On March 20th and 21st, the research team joined experts in the fields of health geography, medicine, public and environmental health, and epidemiology at Harvard University’s Center for Geographic Analysis in order to identify public health needs and explore current and future applications of GIS technologies for all sorts of disease priorities. On the first day, the team attended panels and presentations in order to generate collaboration opportunities and gain the varied perspectives of other multi-disciplinary researchers.
On the second day, two parallel workshops enabled the team to gather key input from attendees on the group’s ongoing research. The first, hosted by the geoEpi research consortium, focused on spatial risk mapping for disease intervention. Co-presenter and current PhD student with the group Steffen Knoblauch provided a general introduction into the field of GIS health applications.
Then, Knoblauch began a deep dive into current research on urban dengue risk mapping, honing in on spatio-temporal drivers for urban dengue occurrence in the city of Rio de Janeiro, Brazil’s second most populous urban area. The analysis considered meteorological, social-media, human movement, and socio-economic data sets, all of which can be used to build upon and enhance health research and disease control initiatives.
The second workshop sought to gather input from others into the work of the geoEpi project.
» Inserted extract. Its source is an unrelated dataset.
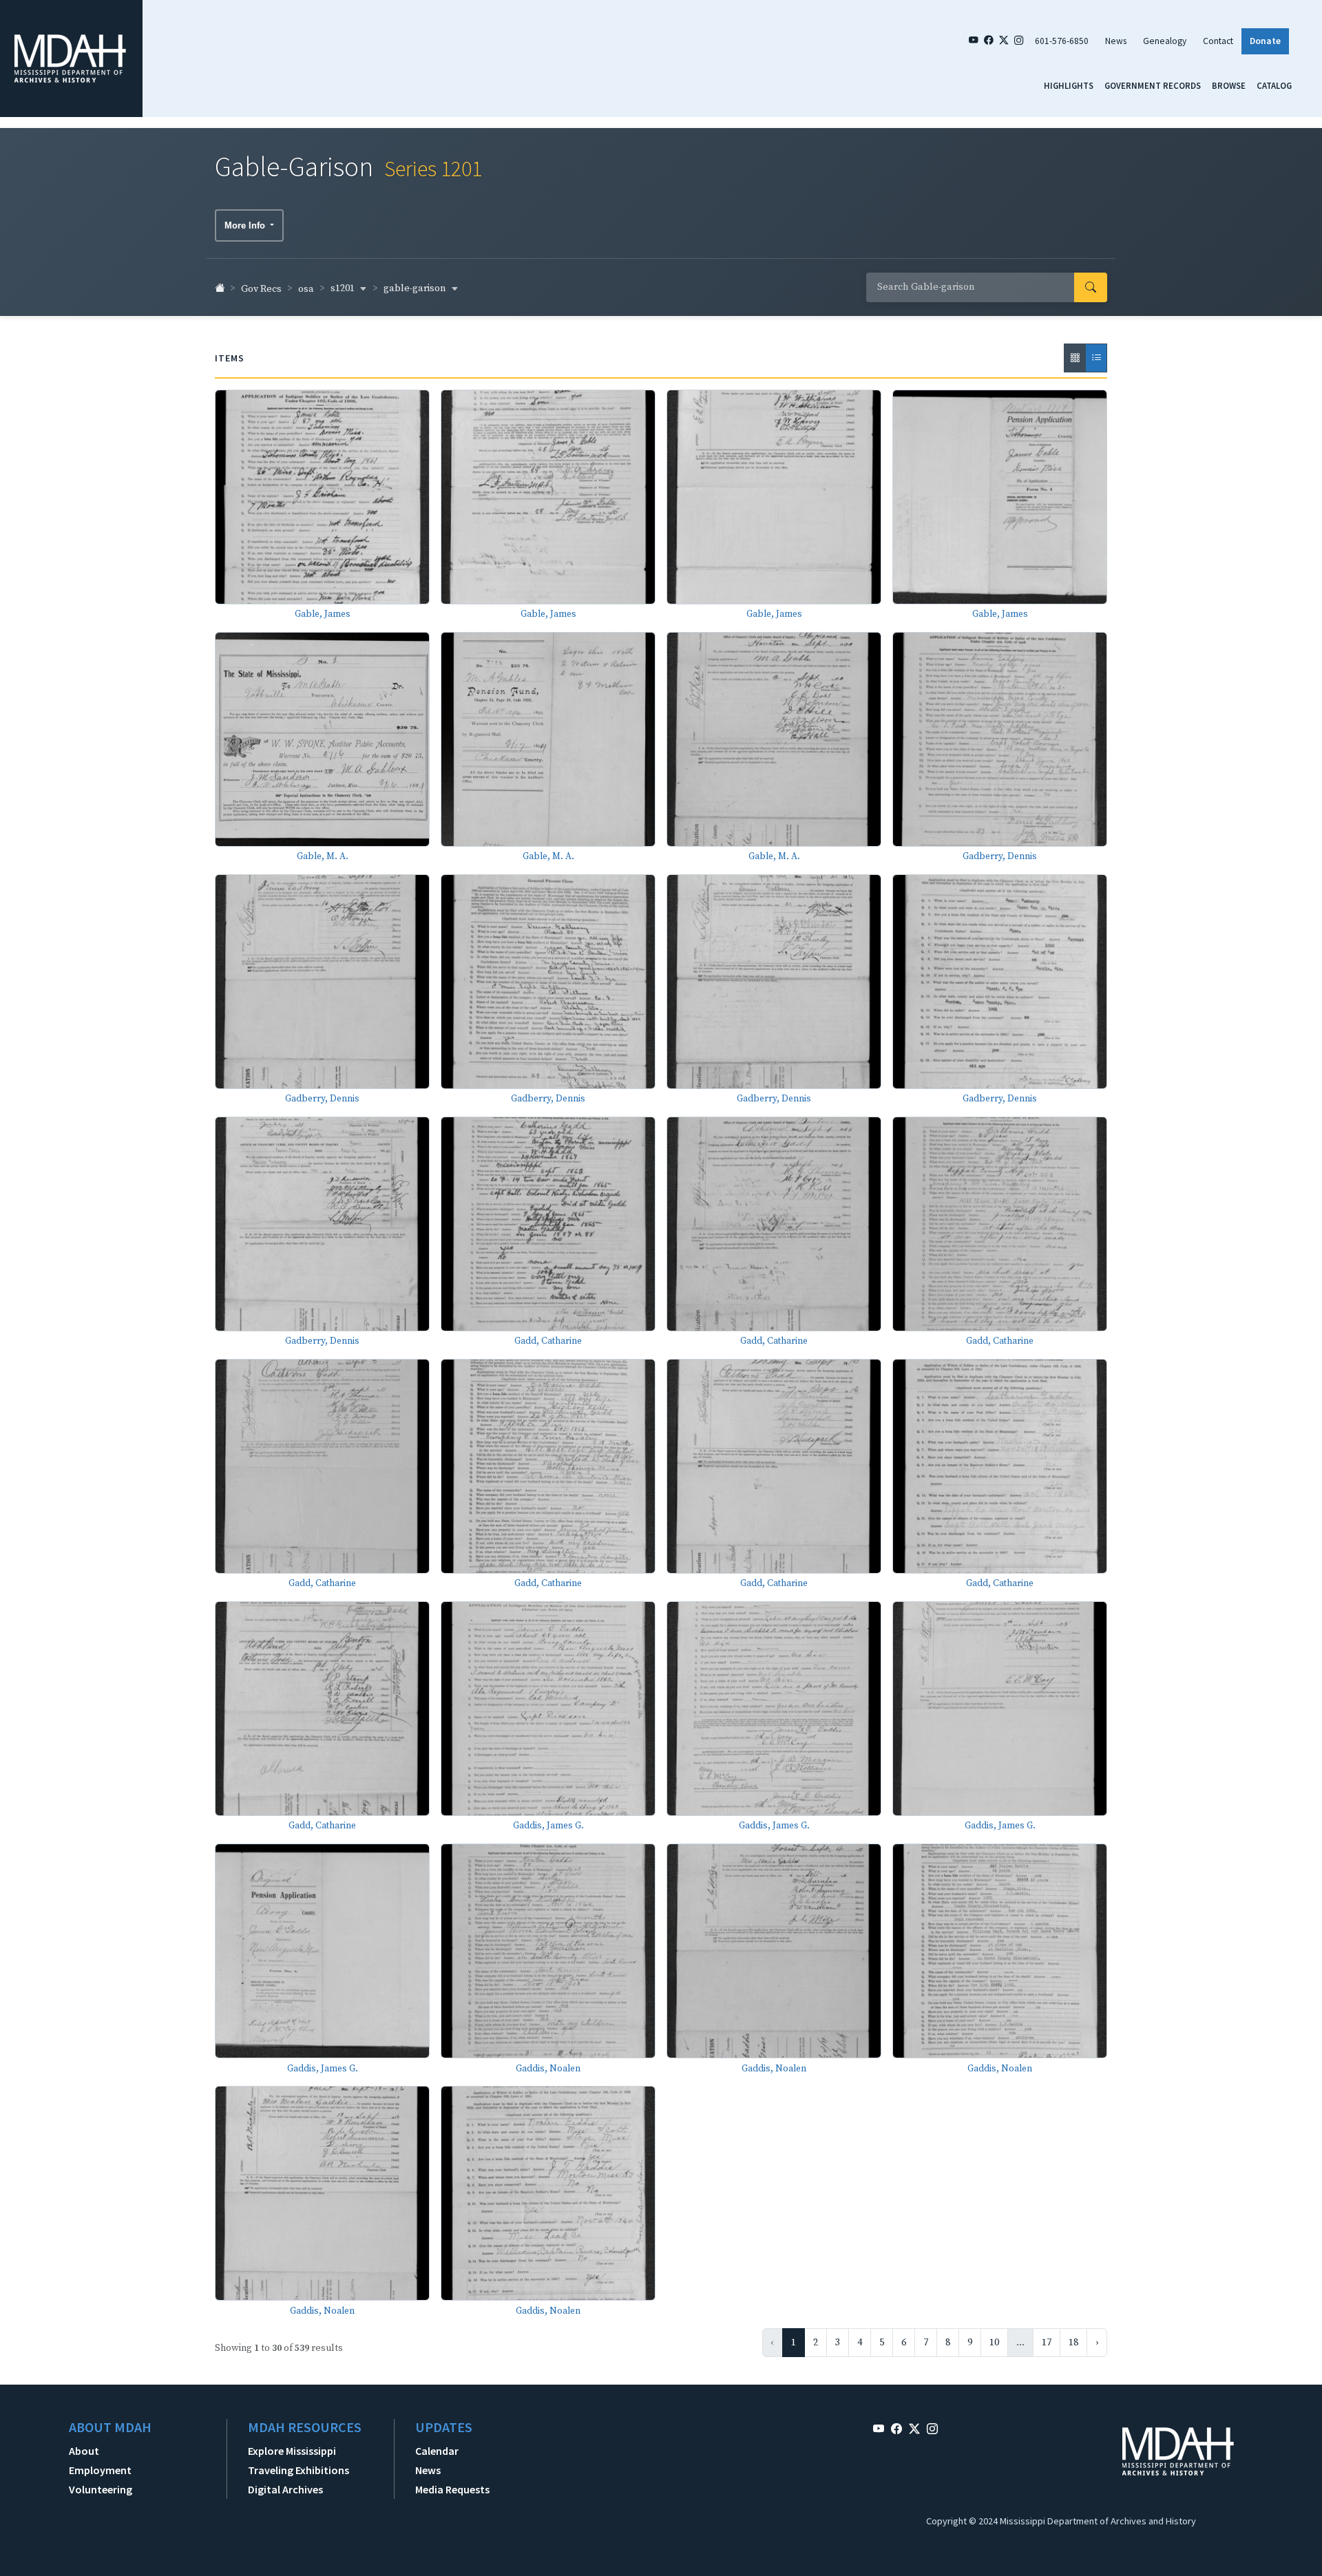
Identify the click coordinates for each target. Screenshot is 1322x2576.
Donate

Discourse centered on spatio-temporal disease mapping and forecasting, improving health processes and outcomes, artificial intelligence’s potential in geospatial health, digital data collection and repositories, geo-social media analytics, and spatio-temporal exposomics.
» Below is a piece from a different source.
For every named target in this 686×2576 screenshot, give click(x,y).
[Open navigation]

Between scientific talks and synergistic workshops, the group enjoyed all that historic Boston has to offer, from local delicacies such as lobster rolls to the famed Mapparium at the The Mary Baker Eddy Library.
As each discipline provides novel understandings of health concerns, research methodologies, and implications for disease response and research possibilities, interdisciplinary conferences such as CGA’s present important channels for academic innovations and policy development. The geoEpi project already works to unite the fields of geography, computer science, and health through partnerships, cooperation, and joint publications.
Therefore, the 2023 CGA “From Geospatial Research to Health Solutions” conference served as an invaluable opportunity for the team to showcase their research, grow their understanding of adjoining fields, and seek collaborative data and input into their current projects. The team looks forward to future knowledge-sharing events to improve upon their own work and endeavor cooperatively toward the goal of interdisciplinary geospatial health research.